*** Block opens ***

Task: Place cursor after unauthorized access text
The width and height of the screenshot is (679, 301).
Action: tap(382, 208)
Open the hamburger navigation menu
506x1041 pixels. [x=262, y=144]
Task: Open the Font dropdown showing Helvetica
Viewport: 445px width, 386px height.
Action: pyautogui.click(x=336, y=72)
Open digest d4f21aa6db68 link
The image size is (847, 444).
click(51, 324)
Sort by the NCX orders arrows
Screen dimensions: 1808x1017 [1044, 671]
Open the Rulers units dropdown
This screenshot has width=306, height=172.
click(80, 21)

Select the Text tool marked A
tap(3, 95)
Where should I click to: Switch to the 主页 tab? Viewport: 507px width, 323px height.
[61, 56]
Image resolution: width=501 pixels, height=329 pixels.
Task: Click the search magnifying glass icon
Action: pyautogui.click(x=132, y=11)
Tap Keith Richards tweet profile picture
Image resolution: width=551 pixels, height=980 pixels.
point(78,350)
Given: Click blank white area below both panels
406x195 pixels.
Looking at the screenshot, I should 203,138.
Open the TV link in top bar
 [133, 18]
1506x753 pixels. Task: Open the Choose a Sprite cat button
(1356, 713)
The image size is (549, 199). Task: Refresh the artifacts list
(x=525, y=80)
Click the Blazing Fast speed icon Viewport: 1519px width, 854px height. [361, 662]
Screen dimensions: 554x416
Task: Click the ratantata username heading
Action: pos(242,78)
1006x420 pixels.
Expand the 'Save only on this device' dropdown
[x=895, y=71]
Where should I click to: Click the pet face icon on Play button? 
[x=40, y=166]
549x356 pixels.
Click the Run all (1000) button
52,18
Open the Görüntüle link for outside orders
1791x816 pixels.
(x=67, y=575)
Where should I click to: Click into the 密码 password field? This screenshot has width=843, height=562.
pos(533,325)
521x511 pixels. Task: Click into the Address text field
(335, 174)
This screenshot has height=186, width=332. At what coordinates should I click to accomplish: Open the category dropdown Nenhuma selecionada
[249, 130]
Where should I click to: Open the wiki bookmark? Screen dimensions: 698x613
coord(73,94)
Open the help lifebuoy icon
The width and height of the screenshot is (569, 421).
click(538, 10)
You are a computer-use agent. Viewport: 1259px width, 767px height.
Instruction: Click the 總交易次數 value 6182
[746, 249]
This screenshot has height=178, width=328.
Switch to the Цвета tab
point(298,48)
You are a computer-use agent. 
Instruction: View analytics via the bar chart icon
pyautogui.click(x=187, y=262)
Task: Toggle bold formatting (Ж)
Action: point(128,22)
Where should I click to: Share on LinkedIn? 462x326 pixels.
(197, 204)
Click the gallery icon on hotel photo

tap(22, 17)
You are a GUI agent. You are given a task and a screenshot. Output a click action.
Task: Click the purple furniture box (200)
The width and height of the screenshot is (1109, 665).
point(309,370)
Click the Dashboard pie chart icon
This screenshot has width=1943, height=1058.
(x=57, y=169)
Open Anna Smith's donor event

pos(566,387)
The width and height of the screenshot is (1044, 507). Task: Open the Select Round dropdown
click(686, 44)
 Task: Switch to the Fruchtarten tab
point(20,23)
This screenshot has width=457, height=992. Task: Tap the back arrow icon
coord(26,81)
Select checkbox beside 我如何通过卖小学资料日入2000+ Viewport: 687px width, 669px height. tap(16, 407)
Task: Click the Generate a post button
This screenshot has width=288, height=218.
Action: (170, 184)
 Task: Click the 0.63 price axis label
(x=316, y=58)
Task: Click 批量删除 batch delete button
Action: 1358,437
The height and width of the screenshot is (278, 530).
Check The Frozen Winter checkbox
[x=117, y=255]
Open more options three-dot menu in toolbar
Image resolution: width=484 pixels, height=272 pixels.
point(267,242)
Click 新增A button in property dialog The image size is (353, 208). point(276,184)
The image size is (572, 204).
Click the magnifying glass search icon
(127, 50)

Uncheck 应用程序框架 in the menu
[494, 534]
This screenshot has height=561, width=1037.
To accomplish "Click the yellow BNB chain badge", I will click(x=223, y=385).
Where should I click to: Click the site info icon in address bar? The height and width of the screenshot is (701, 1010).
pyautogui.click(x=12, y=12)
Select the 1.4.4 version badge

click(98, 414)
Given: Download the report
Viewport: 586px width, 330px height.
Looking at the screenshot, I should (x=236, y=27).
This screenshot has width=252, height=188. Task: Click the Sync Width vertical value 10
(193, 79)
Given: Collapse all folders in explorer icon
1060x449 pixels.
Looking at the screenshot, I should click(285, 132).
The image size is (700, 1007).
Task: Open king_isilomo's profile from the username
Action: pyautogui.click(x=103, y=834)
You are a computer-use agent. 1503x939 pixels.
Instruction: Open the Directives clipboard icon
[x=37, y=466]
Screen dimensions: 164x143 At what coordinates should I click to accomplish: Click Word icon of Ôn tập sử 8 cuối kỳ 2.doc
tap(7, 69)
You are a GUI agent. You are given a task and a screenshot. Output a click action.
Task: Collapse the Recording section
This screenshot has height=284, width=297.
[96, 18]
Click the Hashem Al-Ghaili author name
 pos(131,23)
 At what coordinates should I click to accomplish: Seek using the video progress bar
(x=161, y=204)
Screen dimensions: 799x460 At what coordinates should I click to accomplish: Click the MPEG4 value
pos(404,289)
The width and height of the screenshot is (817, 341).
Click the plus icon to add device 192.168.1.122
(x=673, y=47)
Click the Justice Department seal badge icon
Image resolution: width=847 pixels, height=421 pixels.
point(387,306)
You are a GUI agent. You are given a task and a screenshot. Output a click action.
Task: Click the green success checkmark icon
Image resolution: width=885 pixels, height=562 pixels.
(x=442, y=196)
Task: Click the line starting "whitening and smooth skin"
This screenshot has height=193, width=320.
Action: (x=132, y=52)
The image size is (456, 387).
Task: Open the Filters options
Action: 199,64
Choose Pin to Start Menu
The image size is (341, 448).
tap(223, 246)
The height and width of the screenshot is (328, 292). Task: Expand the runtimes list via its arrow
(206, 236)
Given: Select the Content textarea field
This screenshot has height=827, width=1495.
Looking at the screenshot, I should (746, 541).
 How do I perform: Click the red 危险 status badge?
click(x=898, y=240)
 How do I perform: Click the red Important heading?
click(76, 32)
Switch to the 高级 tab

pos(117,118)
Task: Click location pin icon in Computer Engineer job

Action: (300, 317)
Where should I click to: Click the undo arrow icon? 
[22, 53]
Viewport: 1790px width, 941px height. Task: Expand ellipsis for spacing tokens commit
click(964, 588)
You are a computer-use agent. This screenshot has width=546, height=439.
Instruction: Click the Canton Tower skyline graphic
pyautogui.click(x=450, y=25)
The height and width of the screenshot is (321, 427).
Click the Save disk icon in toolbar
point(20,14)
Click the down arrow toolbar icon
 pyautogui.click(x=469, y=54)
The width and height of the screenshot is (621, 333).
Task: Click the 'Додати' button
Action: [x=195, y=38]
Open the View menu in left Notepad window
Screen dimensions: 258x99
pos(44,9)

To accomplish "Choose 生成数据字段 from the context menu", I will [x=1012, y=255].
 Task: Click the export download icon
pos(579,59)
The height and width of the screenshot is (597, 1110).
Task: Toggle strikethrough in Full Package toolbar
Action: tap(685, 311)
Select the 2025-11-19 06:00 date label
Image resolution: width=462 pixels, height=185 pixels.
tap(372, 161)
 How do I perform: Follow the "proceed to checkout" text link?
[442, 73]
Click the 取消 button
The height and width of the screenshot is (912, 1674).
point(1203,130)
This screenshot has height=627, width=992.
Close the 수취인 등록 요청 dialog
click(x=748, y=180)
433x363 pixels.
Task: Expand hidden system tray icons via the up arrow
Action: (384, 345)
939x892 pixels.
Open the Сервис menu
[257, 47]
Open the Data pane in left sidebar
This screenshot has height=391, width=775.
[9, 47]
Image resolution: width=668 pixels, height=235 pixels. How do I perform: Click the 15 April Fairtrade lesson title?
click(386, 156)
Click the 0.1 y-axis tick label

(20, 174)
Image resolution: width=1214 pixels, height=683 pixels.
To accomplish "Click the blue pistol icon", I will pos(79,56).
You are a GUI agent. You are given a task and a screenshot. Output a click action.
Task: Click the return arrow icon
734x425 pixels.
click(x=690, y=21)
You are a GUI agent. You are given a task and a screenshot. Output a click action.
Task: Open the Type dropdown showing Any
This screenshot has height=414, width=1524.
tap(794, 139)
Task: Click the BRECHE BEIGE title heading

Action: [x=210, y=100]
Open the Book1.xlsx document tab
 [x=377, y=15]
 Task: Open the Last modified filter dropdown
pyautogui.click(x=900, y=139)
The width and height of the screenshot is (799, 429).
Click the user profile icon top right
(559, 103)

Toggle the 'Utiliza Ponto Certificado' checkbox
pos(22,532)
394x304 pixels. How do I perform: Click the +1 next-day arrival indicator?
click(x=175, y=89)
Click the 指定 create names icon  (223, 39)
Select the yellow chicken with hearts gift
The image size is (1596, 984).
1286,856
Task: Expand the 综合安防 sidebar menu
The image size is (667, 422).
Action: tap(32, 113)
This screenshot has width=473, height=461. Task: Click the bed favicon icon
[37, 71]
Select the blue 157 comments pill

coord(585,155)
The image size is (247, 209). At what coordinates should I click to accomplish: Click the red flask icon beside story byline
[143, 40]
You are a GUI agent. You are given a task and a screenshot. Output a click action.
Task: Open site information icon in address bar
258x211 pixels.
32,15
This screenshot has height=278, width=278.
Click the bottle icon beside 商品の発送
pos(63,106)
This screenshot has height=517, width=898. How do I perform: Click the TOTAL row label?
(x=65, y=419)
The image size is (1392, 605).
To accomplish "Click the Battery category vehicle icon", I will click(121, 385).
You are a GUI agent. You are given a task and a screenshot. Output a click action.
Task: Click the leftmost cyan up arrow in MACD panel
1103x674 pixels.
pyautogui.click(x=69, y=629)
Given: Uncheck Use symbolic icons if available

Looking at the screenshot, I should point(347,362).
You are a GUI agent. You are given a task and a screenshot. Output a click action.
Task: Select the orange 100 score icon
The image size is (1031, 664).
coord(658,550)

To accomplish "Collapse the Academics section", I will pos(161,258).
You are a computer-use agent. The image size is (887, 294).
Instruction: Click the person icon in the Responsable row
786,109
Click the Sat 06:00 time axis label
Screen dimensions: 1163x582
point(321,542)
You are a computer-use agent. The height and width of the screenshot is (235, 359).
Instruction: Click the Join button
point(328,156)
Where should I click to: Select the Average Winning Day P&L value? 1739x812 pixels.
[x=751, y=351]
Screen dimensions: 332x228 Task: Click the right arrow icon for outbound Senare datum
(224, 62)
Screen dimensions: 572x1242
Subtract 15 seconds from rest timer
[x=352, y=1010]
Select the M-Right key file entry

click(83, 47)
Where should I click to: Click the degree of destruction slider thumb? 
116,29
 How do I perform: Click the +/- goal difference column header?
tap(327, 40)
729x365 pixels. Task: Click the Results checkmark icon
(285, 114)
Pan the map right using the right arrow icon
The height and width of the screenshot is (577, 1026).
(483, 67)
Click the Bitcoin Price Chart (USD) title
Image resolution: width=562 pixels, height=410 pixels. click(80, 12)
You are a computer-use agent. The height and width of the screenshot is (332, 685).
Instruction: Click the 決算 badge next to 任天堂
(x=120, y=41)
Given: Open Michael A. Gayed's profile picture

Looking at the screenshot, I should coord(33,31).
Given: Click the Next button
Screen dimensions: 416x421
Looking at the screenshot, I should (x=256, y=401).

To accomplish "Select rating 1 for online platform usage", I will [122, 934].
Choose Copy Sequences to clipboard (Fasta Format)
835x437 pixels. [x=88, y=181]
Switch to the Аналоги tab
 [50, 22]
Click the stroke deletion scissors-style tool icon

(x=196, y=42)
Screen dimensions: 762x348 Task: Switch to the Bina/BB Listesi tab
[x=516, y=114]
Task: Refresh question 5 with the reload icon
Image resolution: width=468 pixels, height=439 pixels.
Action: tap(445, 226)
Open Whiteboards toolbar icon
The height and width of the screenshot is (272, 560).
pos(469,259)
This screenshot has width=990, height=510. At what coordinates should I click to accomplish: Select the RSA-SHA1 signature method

*** Block closes ***

From the beginning of the listing above down to the line with "Open digest d4f21aa6db68 link", every line should be restated exactly.

Task: Place cursor after unauthorized access text
The width and height of the screenshot is (679, 301).
Action: tap(382, 208)
Open the hamburger navigation menu
506x1041 pixels. [x=262, y=144]
Task: Open the Font dropdown showing Helvetica
Viewport: 445px width, 386px height.
Action: pyautogui.click(x=336, y=72)
Open digest d4f21aa6db68 link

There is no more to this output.